Carlos Orozco Carrero
Era el comentario entre los muchachos del pueblo más pintoresco en diciembre. –¿Vamos a amanecer para la primera misa de aguinaldos? Bien abrigaditos, nos disponíamos a trasnochar para esperar a las chicas más lindas en su camino a la iglesia de San Antonio. Se conformaban grupos de adolescentes en la plaza Bolívar y acompañábamos el frescor sereno de la madrugada con las miradas dulces entre las parejas de estudiantes en promesas de amor eterno. El olor a hallacas, chuzos, cafecito y calentao arropaba la espera. La Santa Misa cobijaba a todos y al salir, apurábamos el paso para llegar a la casa de algún partido político para entrarle de lleno al baile con las orquestas de moda para la época. Algunas parejas conformaron matrimonios que disfrutan ahora en la nostalgia del relato a hijos y nietos sobre aquellas madrugadas hermosas que nos marcaron para toda la vida en nuestro recuerdo de las navidades más lindas del mundo.
Al hombre lo habían visto en sus atrevidas maromas, retos y adivinanzas. Decían que había venido de un pueblito colombiano llamado Floresta. Era intrépido y no temía a nada. Una tardecita se arremolinaron los parroquianos para ser testigos de una apuesta que había hecho Eliseo, que así se llamaba nuestro hombre, contra el viejo Eulogio, tío lejano de Melquiades. Un billete marrón, de cien bolívares, dejaron en manos de Gregorio para asegurar el desafío. Eliseo apostaba a que se podía sentar sobre la boca de un cañón de los que utilizan en los paseos de calle del diciembre pueblerino. Se quedaba quieto mientras le prendían candela a un mortero garantizado por Don Simplicio Martínez.

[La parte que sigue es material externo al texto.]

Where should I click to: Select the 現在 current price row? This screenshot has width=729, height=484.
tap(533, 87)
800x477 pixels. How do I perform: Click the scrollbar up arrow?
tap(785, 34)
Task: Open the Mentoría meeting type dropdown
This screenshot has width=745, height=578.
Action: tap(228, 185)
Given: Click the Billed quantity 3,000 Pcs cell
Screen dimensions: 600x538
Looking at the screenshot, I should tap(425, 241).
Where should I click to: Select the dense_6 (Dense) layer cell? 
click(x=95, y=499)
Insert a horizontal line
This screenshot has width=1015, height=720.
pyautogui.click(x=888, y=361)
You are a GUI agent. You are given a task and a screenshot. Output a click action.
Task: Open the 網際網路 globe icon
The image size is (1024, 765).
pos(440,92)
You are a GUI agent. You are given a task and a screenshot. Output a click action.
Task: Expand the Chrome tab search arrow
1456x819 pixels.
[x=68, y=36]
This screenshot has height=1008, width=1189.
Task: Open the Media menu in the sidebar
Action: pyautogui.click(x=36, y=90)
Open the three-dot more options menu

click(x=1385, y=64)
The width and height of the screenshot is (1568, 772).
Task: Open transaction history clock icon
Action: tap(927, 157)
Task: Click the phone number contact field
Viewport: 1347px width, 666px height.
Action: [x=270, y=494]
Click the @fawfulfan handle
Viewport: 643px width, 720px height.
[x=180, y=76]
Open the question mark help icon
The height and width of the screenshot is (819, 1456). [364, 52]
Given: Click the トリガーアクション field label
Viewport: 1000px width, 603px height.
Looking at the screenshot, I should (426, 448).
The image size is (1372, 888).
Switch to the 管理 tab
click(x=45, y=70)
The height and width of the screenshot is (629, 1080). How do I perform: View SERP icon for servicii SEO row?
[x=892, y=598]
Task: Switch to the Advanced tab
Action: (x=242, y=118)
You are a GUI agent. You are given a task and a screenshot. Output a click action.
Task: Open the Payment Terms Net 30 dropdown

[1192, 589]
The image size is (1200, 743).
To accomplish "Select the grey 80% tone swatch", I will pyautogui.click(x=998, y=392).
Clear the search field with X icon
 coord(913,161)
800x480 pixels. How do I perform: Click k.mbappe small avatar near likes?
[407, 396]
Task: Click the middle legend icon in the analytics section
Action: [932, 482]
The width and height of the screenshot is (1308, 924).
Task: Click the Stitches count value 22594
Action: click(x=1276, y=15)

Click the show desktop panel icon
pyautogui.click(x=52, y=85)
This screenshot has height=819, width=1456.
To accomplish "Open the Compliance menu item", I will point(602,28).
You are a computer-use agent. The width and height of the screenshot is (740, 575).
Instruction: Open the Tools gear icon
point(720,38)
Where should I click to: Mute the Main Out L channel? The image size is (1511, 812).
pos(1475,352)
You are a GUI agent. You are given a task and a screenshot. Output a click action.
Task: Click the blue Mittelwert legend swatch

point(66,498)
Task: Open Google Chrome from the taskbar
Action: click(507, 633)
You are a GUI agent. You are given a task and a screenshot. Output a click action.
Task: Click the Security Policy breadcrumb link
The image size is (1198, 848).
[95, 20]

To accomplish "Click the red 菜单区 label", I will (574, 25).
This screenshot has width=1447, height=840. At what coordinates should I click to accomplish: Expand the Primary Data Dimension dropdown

El gordo Ramón Alí arrimó el cigarrillo recién chupado a la punta de la mecha. Unas pequeñas luces azules consumieron instantáneamente el fino curricán envuelto en papel de bolsa de cemento y se escondió dentro del cañón. Un gutural sonido se produjo en el tubo de hierro, mientras los testigos llevaban a la cabeza sus manos. ¿Tendría Eliseo algunas esponjas llenas de agua dentro de sus bolsillos traseros para abanar la explosión del mortero? –¡Esperen, esperen, esperen! Eulogio gritaba, esperanzado a que se diera la explosión, pero nada. Veía perdida la apuesta frente al hombre que se levantaba sonriendo, sacudiéndose las nalgas y buscando a Gregorio para recibir los doscientos bolívares ganados a riesgo de sus propias tripas.
Escuché a una invitada a un programa de entrevistas de la televisión europea. Esta señora criticaba a la hermosa Isabel Presley debido a que no conversaba mucho sobre su vida en matrimonio con el escritor Mario Vargas Llosa. –No comunica nada sobre su experiencia intelectual con ese genio de las letras hispanas, insistía la invitada. Bueno, una cosa no lleva a la otra obligatoriamente, señores. Conozco a muchos amigos que asisten todos los sábados al taller de José Mario y están obligados a dejar su academia en la puerta del jardincito en La Ermita. Ay de aquel se atreva a llamar a un amigo por su título. Prefieren que les digan su apodo a que les digan astronautas, buzos o “correveydiles”. También he visto a muchos escritores, que dominan varios idiomas y han publicado decenas de tratados, conjuros y libros sobre el retroceso de los planetas y de vaina saludan a sus propias familias. Una tardecita, en La Casa del Estanco en Pregonero, se formó una gritadera en el reparto de los chicharrones. Un caballero, invitado a la tertulia y desconocedor de los amigos que allí estaban, me preguntó sobre la formación académica de casi 30 paisanos por la piel de puerco tostada. Le dije que absolutamente todos eran profesionales universitarios, egresados de la ULA, la Católica y la Universidad Central de Venezuela. -Parecen una cuerda de locos, me comentó. Mejor dígales locos para que se sientan en su ambiente. ¡Viva la conversa franca y fraternal, cariños!